[begin Extract provided]

From: Lee Schermerhorn <lee.schermerhorn@hp.com>
To: linux-mm@kvack.org
Cc: akpm@linux-foundation.org, ak@suse.de, mtk-manpages@gmx.net,
clameter@sgi.com, solo@google.com,
Lee Schermerhorn <lee.schermerhorn@hp.com>,
eric.whitney@hp.com
Subject: [PATCH/RFC 2/5] Mem Policy: Use MPOL_PREFERRED for system-wide default policy
Date: Thu, 30 Aug 2007 14:51:07 -0400 [thread overview]
Message-ID: <20070830185107.22619.43577.sendpatchset@localhost> (raw)
In-Reply-To: <20070830185053.22619.96398.sendpatchset@localhost>
PATCH/RFC 2/5 Use MPOL_PREFERRED for system-wide default policy
Against: 2.6.23-rc3-mm1
V1 -> V2:
+ restore BUG()s in switch(policy) default cases -- per
Christoph
+ eliminate unneeded re-init of struct mempolicy policy member
before freeing
Currently, when one specifies MPOL_DEFAULT via a NUMA memory
policy API [set_mempolicy(), mbind() and internal versions],
the kernel simply installs a NULL struct mempolicy pointer in
the appropriate context: task policy, vma policy, or shared
policy. This causes any use of that policy to "fall back" to
the next most specific policy scope. The only use of MPOL_DEFAULT
to mean "local allocation" is in the system default policy.
There is another, "preferred" way to specify local allocation via
the APIs. That is using the MPOL_PREFERRED policy mode with an
empty nodemask. Internally, the empty nodemask gets converted to
a preferred_node id of '-1'. All internal usage of MPOL_PREFERRED
will convert the '-1' to the id of the node local to the cpu
where the allocation occurs.
System default policy, except during boot, is hard-coded to
"local allocation". By using the MPOL_PREFERRED mode with a
negative value of preferred node for system default policy,
MPOL_DEFAULT will never occur in the 'policy' member of a
struct mempolicy. Thus, we can remove all checks for
MPOL_DEFAULT when converting policy to a node id/zonelist in
the allocation paths.
In slab_node() return local node id when policy pointer is NULL.
No need to set a pol value to take the switch default. Replace
switch default with BUG()--i.e., shouldn't happen.

[end Extract provided]
[begin Supplied information]

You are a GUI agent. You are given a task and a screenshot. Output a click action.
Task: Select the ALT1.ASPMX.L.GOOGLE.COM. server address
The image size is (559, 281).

[end Supplied information]

▶ **Tasks and exercises**:
a) Answer the following about the memory policy patch:
(i) Against which kernel version is the patch made?
(ii) What does the kernel install in the appropriate context when MPOL_DEFAULT is specified through the policy API?
(iii) To what preferred_node id is an empty nodemask converted internally?
b) Set down, without alteration, the part of the memory policy patch that opens with the words containing "In slab_node() return" and closes with "BUG()--i.e., shouldn't happen.".
c) Resume the memory policy patch from the point at which it stops.
The lines bear no relation to the memory policy patch.

▶ **Outputs by task**:
a)
(i) 2.6.23-rc3-mm1
(ii) A NULL struct mempolicy pointer
(iii) '-1'

b)
In slab_node() return local node id when policy pointer is NULL.
No need to set a pol value to take the switch default. Replace
switch default with BUG()--i.e., shouldn't happen.

c)
With this patch MPOL_DEFAULT is only used in the APIs, including
internal calls to do_set_mempolicy() and in the display of policy
in /proc/<pid>/numa_maps. It always means "fall back" to the the
next most specific policy scope. This simplifies the description
of memory policies quite a bit, with no visible change in behavior.
This patch updates Documentation to reflect this change.
Tested with set_mempolicy() using numactl with memtoy, and
tested mbind() with memtoy. All seems to work "as expected".
Signed-off-by: Lee Schermerhorn <lee.schermerhorn@hp.com>
Documentation/vm/numa_memory_policy.txt | 70 ++++++++++++--------------------
mm/mempolicy.c | 31 ++++++--------
2 files changed, 41 insertions(+), 60 deletions(-)
Index: Linux/mm/mempolicy.c
===================================================================
--- Linux.orig/mm/mempolicy.c 2007-08-29 11:43:06.000000000 -0400
+++ Linux/mm/mempolicy.c 2007-08-29 11:44:03.000000000 -0400
@@ -105,9 +105,13 @@ static struct kmem_cache *sn_cache;
policied. */
enum zone_type policy_zone = 0;
+/*
+ * run-time system-wide default policy => local allocation
+ */
struct mempolicy default_policy = {
.refcnt = ATOMIC_INIT(1), /* never free it */
- .policy = MPOL_DEFAULT,
+ .policy = MPOL_PREFERRED,
+ .v = { .preferred_node = -1 },
};
static void mpol_rebind_policy(struct mempolicy *pol,
@@ -180,7 +184,8 @@ static struct mempolicy *mpol_new(int mo
mode, nodes ? nodes_addr(*nodes)[0] : -1);
if (mode == MPOL_DEFAULT)
- return NULL;
+ return NULL; /* simply delete any existing policy */
+
policy = kmem_cache_alloc(policy_cache, GFP_KERNEL);
if (!policy)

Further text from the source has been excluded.